**AUFGABEN**
1/ Stimmen diese Aussagen mit dem Textauszug überein? Antworte jeweils mit Ja oder Nein und zitiere die entscheidenden Worte wörtlich: (a) Ford und Volvo gehören zu den Herstellern, die analytische Programme eingeführt haben. (b) William beginnt seine Suche nach einem neuen Auto im Autohaus. (c) Der Verkäufer weiß nicht, für welches Modell sich William interessiert.
2/ Schreib aus dem Textauszug die Stelle von „Wie William ein“ bis „für ihn erstellt.“ wortgetreu ab.

Eine Fahrt Richtung Zukunft – mit Big Data

Das gesamte Netzwerk der Automobilindustrie – von Herstellern über Fahrer, bis zu Händlern, Werkstätten und Anbietern von Mobile Content – nutzt große Datenmengen (Big Data). Machen wir einen Ausflug in die (sehr) nahe Zukunft – von Yves de Montcheuil, VP Marketing des Softwarehauses Talend

Ob in den Planungs- und Herstellungsprozessen, in Gebrauch oder Wartung, große Datenmengen haben sich in den Lebenszyklus des Automobils eingeschlichen. Viele Hersteller, einschließlich Ford und Volvo, haben umfangreiche analytische Programme eingeführt, um Millionen von Datenpunkten zu nutzen, die von den Sensoren in den aktuellen Fahrzeugmodellen erzeugt werden. Es gibt bei diesen Programmen mehrere Ziele: Nutzungsanalysen, Kraftstoffeffizienz und Kohlenstoffemission, Sicherheit, Fahrzeugleistung und Wartungsmanagement. Die Programme prägen die neue Realität des Autos des 21. Jahrhunderts, wie ein Käufer eines Neuwagens (nennen wir ihn William) in seinem Alltag erleben wird – vielleicht schon morgen …

Wie William ein Auto kauft

William hat gerade beschlossen ein neues Auto zu kaufen. Er beginnt seine Suche im Internet, chattet mit Freunden in sozialen Netzwerken, liest Vergleiche und Bewertungen, die online von der Fachpresse veröffentlich wurden, und klickt auf zielgerichtete Bannerwerbung. Nach kurzer Zeit beginnt sich sein Posteingang mit Nachrichten zu füllen, die ihn dazu einladen, die neusten Modelle verschiedener Hersteller zu testen. Als William bei dem Autohaus einbiegt, das er sich ausgesucht hat, bekommt er eine SMS, in der ihm ein Preisrabatt auf das Modell angeboten wird, das gestern seine Aufmerksamkeit erregt hatte. Er hat kaum einen Fuß aus seinem Auto gesetzt, als ein Verkäufer kommt um ihn zu begrüßen: Er wusste nicht nur, dass William heute vorbei kommt, er weiß auch, an welchem Modell er interessiert ist und hat bereits mehrere Angebote für ihn erstellt.

**GESPEICHERTE DATEN**
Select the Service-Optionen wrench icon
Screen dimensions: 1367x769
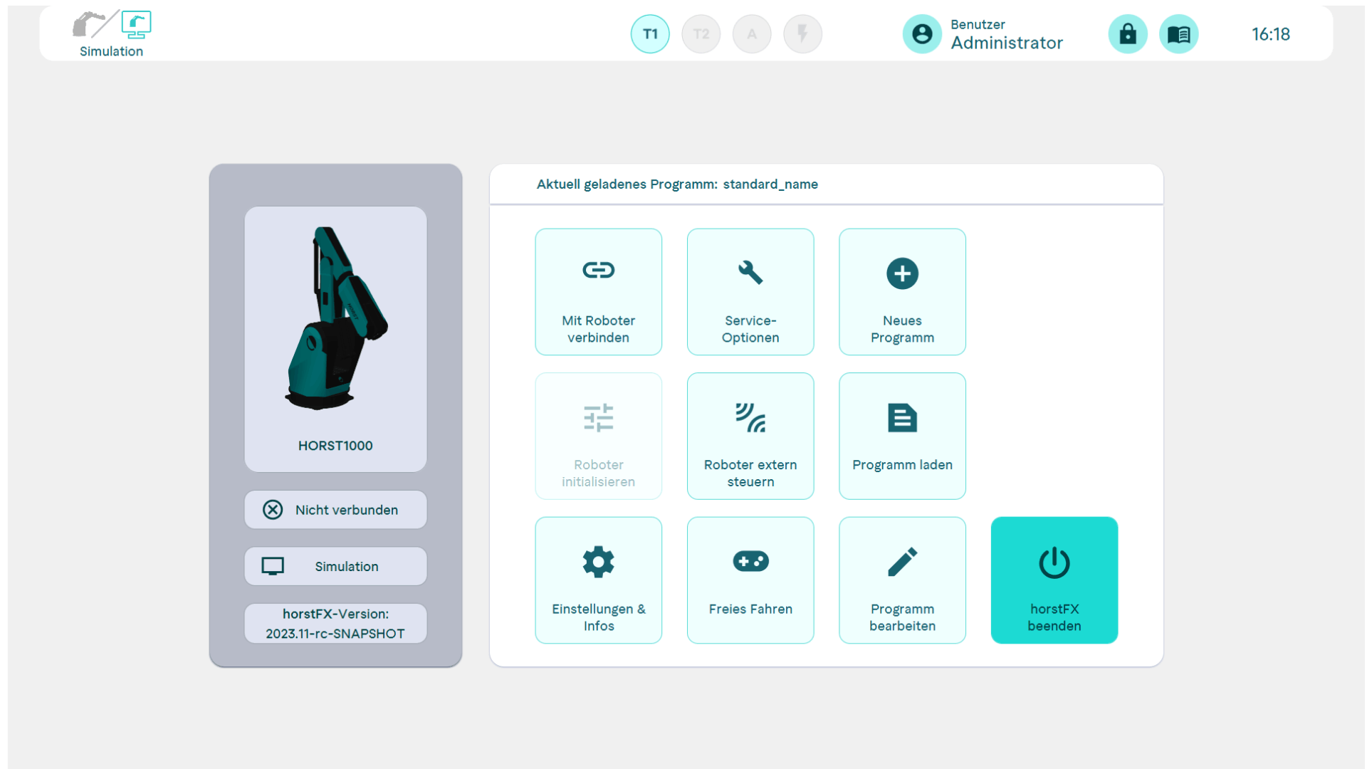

**LÖSUNGEN**
1/
(a) Ja: „Viele Hersteller, einschließlich Ford und Volvo, haben umfangreiche analytische Programme eingeführt“
(b) Nein: „Er beginnt seine Suche im Internet“
(c) Nein: „er weiß auch, an welchem Modell er interessiert ist“

2/
Wie William ein Auto kauft

William hat gerade beschlossen ein neues Auto zu kaufen. Er beginnt seine Suche im Internet, chattet mit Freunden in sozialen Netzwerken, liest Vergleiche und Bewertungen, die online von der Fachpresse veröffentlich wurden, und klickt auf zielgerichtete Bannerwerbung. Nach kurzer Zeit beginnt sich sein Posteingang mit Nachrichten zu füllen, die ihn dazu einladen, die neusten Modelle verschiedener Hersteller zu testen. Als William bei dem Autohaus einbiegt, das er sich ausgesucht hat, bekommt er eine SMS, in der ihm ein Preisrabatt auf das Modell angeboten wird, das gestern seine Aufmerksamkeit erregt hatte. Er hat kaum einen Fuß aus seinem Auto gesetzt, als ein Verkäufer kommt um ihn zu begrüßen: Er wusste nicht nur, dass William heute vorbei kommt, er weiß auch, an welchem Modell er interessiert ist und hat bereits mehrere Angebote für ihn erstellt.